The population of Richardson's ground squirrels is extremely high in the inner-city area where there are fewer predators to hunt them. This has been known to cause issues with the squirrels tearing up fields with their tunneling, and causing minor property damage by hollowing out areas beneath structures.

==Relative to other locations==
Minot is about 170 km north of Bismarck, 330 km west of Grand Forks, 385 km southeast of Regina, Saskatchewan and 425 km northwest of Fargo and 450 km southwest of Winnipeg, Manitoba. Outside Minot, the closest cities are Burlington to the west, and Surrey to the east. The unincorporated community of Ruthville lies between Minot and Minot AFB to the north. To the southeast along US 52, there is the unincorporated community of Logan. The nearest community to the south of Minot is Max, over 40 km distant. The near-desolate towns of Drady and Saron are also near Minot.

Important cities in the region for which Minot is the trading center include Bottineau, Garrison, New Town, Rugby, Stanley, and Velva.

- Cities in the "Greater Minot" area, including unincorporated(~) cities
- Minot AFB (5,521) + Ruthville (191)
- Burlington (1,102) + Brookside
- Surrey (972)
~Gassman ("Trestle Valley")
~Logan (194)
~South Prairie
~Drady
~Saron

==Local grid and address system==
The city is laid out on a grid-based street system.

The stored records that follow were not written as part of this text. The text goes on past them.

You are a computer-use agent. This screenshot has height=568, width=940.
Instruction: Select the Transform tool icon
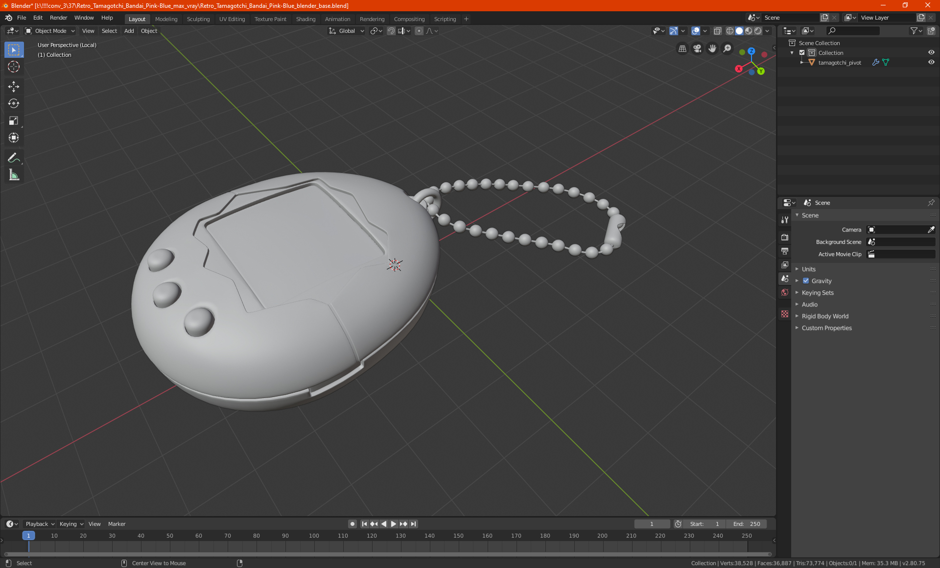click(13, 138)
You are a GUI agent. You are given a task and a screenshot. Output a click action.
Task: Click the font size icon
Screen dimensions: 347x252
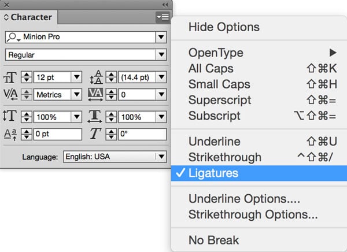click(12, 77)
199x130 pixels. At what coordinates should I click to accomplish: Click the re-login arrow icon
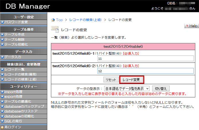(2, 127)
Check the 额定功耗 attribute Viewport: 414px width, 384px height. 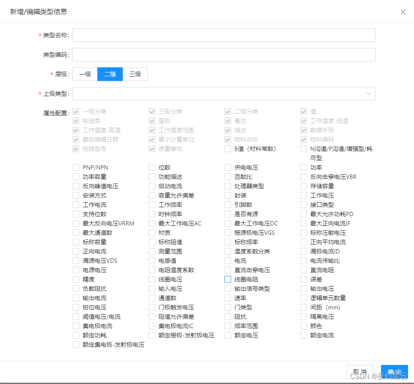[x=76, y=335]
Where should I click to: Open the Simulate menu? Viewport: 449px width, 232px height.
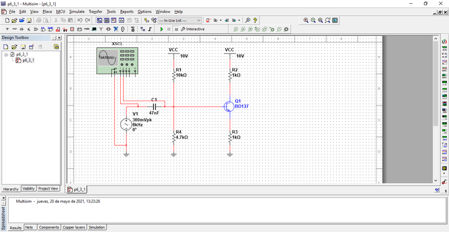point(77,11)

Streets run north–south and avenues run east–west. Streets are numbered by their block distance east or west of Main Street. Similarly, Avenues are numbered north and south of Central Avenue. Addresses south of Central Avenue are designated south, while addresses north of Central are designated north. Similarly, addresses east of Main Street are designated east, while addresses west of Main are designated west. There are four city quadrants (NW, SW, SE, NE) to describe the exact location of any given address. Main Street addresses are simply designated North and South. Central Avenue addresses are simply designated East and West.

==Major streets==
North-South:
- 16th Street West
- 6th and 8th Streets West
- Broadway (US 83)
- 3rd Street East
- Valley Street (Bus. US 52)
- Hiawatha Street

East-West:
- 21st Avenue North
- University Avenue
- 4th, 3rd, 5th, Railway Avenue
- The Quentin N. Burdick Expressway (Bus. US 2/52)
- 11th Avenue South
- 20th Avenue South
- 32nd Avenue South

==Major divisions==
The Souris River, also known as the "Mouse River", divides the city approximately in half, north and south. The valley rises to the plains both north and south of the river. Between the north and south hills is The Valley, the stretch of flat land until the city center, surrounding the Souris River, The northern rise and the plateau north of it are referred to as North Hill and the southern rise and plateau south of it are referred to as South Hill.

===Commercial areas===
Minot has several commercial areas, the first of which is Broadway (US Highway 83) itself, the main north–south trunk route.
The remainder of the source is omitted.